IX Outage – Post Issue Technical Report

FacebookTwitterGoogle+LinkedInDiggEmail

As many of you know, last week we experienced a major outage, affecting multiple email and database servers for just under 5 days.

It was, without a doubt, the worst technical issue we’ve ever experienced as a company.

Thankfully, all systems were brought back up without any loss of data.  Although we’re happy that we could restore all your data, we know the duration of the incident, as well as the incident itself, is unacceptable.

To make certain that something like this never happens again, we launched a full investigation to determine the root cause of the issue, outline the steps we took to handle it, and help us take preventative measures against this type of problem in the future.

I want to share this report with you, both to satisfy the curiosities of our more tech-savvy customers, and to illustrate the amount of time, work, and research it took to resolve this difficult issue.  I also want to share the steps we’ll be taking to prevent this issue in the future, which are included at the end of the report.

So, here is the post-issue follow-up my system administrators delivered to me this morning. I think you’ll find it informative, and I hope it sheds some light on the mess that was last week:

Incident Name: Storage Outage – sas3

Incident Date: 2014-03-02
Report Date: 2014-03-14

Services Impacted:

Storage sas3 on dbmail01
93 Shared vms (mail and mysql of cp9-11), resources of 30366 accounts were affected.

Incident Root Cause:

The affected SAN is comprised of an array of drives in a RAID 50 configuration that consists of two RAID 5 groups (one parity group consisting of the even numbered drives and one parity group consisting of the odd numbered drives).   The array can handle two disk failures at the same time as long as they are not part of the same parity group.  In the case of our outage, drive 6 failed and drive 10 was added to the RAID to rebuild the group.  During the rebuild process, drive 0 failed causing us to lose the even-numbered parity group.  This occurred just before 4AM EST on 3/2/2014 and caused the RAID to go into an unrecoverable state. We contacted our hardware vendor’s support line before acting, because there was a large potential for data loss, and were escalated to their engineering team.  Total call time was 10 hours.

raidfailure

Response:

In order to regain access to the data, we had to manually disable slots 10 and 15 (the spare drives) so that the RAID would not attempt to rebuild.  Next, we reseated drive 6 which brought it online, but not as part of the RAID.  This allowed the entire RAID to come back online in a degraded state with drive 0 active.  Because drive 0 was still failing, we knew the RAID was in a very fragile state and that we had to move forward with great care or we would risk losing data.
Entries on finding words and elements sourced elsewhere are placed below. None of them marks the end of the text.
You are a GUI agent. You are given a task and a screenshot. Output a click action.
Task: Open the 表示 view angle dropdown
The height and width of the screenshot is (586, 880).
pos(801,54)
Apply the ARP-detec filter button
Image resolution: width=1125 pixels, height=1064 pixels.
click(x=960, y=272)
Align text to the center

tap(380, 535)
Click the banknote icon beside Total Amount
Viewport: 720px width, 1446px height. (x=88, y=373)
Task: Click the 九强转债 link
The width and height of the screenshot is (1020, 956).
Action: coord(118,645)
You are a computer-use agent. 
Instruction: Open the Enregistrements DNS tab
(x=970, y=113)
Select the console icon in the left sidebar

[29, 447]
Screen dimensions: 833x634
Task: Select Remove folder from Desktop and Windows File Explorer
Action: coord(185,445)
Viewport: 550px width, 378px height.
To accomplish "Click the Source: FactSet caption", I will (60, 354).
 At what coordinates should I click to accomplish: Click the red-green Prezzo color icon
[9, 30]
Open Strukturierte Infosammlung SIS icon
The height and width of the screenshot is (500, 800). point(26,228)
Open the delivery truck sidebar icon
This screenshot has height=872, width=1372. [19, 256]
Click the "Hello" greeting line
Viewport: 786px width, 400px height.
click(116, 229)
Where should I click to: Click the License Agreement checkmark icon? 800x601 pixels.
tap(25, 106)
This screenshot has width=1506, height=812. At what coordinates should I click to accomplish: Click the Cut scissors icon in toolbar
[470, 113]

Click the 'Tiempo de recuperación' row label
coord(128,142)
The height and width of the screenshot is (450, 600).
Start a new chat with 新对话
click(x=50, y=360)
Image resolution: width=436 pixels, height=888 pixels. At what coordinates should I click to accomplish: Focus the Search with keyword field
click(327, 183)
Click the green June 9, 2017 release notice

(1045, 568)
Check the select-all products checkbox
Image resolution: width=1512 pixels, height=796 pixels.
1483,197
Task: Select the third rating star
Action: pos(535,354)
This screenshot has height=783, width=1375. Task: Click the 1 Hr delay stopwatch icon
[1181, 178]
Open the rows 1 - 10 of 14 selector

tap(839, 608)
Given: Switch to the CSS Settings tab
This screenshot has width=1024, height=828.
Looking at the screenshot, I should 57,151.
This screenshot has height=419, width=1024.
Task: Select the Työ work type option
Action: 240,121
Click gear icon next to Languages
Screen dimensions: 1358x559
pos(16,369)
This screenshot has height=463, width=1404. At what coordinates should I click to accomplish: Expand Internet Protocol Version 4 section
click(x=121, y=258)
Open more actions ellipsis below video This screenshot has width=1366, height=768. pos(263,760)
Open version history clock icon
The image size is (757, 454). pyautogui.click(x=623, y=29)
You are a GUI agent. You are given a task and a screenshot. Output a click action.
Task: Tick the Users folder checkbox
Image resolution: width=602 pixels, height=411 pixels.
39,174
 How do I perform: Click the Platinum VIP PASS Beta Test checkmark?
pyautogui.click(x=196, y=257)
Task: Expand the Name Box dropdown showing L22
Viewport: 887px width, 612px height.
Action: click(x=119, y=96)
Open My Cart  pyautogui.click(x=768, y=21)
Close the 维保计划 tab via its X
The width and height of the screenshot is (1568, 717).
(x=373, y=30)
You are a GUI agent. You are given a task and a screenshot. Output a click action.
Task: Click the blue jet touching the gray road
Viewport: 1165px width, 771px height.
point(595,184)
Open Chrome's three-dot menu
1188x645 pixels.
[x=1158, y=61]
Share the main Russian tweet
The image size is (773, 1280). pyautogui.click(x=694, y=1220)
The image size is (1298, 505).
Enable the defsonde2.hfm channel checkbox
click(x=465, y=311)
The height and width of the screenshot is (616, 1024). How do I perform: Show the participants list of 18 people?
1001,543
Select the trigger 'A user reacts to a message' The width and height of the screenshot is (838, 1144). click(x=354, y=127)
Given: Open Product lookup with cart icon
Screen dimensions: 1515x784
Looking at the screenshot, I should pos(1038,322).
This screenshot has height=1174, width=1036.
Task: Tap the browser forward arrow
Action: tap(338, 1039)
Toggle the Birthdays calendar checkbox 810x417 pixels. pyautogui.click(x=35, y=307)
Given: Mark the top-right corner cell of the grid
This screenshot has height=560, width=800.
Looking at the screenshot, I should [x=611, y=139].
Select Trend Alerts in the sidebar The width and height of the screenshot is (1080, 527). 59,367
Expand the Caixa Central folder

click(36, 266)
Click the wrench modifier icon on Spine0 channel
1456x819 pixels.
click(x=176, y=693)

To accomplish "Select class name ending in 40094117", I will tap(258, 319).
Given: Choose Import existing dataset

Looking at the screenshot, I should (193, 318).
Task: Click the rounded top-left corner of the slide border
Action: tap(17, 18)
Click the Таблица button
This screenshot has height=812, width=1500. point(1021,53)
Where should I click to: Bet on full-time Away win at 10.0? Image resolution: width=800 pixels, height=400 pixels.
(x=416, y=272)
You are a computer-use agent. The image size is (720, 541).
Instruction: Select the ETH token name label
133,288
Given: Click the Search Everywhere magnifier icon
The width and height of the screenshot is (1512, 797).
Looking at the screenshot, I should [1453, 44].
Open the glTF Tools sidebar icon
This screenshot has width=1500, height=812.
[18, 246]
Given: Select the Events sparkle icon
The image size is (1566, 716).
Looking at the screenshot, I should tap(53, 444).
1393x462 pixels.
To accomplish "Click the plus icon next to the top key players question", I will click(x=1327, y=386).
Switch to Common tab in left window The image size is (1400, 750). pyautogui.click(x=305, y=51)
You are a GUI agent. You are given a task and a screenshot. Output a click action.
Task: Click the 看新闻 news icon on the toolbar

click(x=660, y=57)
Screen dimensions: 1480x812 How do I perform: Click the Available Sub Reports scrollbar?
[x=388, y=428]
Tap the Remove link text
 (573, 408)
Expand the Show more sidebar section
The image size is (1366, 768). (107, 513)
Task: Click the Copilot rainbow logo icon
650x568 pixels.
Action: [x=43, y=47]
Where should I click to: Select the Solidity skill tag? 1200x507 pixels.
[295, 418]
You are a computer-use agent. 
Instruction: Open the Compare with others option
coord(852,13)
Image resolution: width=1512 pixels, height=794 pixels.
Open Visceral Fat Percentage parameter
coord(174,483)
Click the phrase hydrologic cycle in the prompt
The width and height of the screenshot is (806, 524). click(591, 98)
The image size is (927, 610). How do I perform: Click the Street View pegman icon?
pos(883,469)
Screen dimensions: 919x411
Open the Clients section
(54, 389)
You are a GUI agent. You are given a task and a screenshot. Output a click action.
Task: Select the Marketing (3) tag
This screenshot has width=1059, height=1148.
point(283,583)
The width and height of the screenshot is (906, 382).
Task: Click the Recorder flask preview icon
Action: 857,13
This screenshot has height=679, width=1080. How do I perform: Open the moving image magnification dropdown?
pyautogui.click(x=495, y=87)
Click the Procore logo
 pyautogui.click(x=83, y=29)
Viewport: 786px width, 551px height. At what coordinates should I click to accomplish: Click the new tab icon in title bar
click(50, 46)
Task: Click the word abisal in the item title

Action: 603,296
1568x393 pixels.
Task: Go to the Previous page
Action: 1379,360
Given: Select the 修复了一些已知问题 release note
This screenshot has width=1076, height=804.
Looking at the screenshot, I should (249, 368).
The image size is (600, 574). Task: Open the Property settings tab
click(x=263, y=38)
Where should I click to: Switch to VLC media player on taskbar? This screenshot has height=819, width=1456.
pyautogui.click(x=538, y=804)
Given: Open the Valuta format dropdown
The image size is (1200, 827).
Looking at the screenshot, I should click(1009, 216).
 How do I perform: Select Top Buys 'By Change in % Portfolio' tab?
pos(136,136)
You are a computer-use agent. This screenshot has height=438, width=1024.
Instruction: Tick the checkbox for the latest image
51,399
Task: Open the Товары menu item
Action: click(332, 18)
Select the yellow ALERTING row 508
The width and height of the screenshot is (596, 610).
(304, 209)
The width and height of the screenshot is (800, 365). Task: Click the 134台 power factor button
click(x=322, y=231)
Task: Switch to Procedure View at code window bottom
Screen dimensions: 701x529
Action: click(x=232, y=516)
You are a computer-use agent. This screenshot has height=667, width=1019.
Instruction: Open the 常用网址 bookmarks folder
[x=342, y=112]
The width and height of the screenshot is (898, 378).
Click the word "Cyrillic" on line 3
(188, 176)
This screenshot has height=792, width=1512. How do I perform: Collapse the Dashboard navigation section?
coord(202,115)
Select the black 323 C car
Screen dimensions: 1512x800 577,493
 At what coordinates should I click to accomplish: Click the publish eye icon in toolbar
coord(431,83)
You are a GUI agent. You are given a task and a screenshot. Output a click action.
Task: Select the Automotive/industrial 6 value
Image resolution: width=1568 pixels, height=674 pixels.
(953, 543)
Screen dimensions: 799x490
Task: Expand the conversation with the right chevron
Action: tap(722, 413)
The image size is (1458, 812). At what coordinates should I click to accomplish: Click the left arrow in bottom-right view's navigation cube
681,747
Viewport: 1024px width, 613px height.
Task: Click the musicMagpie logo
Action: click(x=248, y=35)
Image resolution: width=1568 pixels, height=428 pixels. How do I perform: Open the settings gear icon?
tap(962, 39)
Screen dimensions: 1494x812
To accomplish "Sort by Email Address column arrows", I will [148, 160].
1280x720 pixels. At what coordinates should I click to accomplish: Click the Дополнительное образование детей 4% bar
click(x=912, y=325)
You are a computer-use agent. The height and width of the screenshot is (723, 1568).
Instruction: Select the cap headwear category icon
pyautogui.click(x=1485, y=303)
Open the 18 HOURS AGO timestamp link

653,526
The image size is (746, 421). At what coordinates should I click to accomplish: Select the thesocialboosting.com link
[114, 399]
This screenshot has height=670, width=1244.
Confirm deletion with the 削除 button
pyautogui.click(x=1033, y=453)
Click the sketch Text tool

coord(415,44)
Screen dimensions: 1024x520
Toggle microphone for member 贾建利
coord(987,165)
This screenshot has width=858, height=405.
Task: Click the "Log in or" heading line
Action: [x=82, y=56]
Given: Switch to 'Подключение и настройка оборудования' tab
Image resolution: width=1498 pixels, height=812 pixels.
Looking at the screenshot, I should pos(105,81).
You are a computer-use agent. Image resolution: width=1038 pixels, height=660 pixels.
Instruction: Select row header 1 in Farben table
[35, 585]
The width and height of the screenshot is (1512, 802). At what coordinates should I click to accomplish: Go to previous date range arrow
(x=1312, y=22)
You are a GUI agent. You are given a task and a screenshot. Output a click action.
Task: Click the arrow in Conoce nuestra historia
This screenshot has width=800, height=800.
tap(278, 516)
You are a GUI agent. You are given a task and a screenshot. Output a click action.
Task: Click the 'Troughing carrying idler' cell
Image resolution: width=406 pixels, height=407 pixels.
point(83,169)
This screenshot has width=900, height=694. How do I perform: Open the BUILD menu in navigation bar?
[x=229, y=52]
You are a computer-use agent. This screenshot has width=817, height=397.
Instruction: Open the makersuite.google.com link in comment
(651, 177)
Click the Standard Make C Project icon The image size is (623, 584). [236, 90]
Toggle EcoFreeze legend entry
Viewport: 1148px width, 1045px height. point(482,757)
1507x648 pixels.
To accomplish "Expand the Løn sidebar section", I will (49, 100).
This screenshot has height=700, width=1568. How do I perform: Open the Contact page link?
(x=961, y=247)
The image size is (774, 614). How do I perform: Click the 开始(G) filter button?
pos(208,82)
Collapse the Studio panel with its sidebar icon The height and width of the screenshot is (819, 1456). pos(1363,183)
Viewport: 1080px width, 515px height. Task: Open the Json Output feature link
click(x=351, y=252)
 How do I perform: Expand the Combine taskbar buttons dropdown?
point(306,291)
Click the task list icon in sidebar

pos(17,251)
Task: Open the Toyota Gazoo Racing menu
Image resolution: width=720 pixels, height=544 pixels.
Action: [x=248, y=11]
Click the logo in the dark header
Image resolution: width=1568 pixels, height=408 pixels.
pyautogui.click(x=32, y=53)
Our hardware vendor showed us a binding procedure that allowed us to move the affected volumes from the storage system.  We learned that if we triggered another failure in drive 0 at any point during this process, the RAID would go offline and we could lose access to the data.  With this in mind, we began to migrate the volumes, one at a time (that way, it would reduce the stress on drive, thereby reducing the chance of it failing again).  We were methodical and deliberate in the way we approached this and thankfully, we were successful in migrating all data from the storage without triggering another failure in drive 0.  The process completed, and all customers were back online as of 3/6/2014 just after 6PM EST.  The whole process took almost 5 days.

Timeline:

You can find a timeline of events on our status blog–from the initial outage to the final server’s reactivation.

What We’re Doing To Prevent This:

Improve Monitoring

Currently, our automated hardware checks are set to notify us when a storage system has an issue of any type.  While sophisticated, it’s not specific enough to tell us what the actual problem is.  For instance, if a drive fails, we get a general notification, rather than a ‘drive x has failed’ message.  We are looking into using more specific, granular notifications for individual disks.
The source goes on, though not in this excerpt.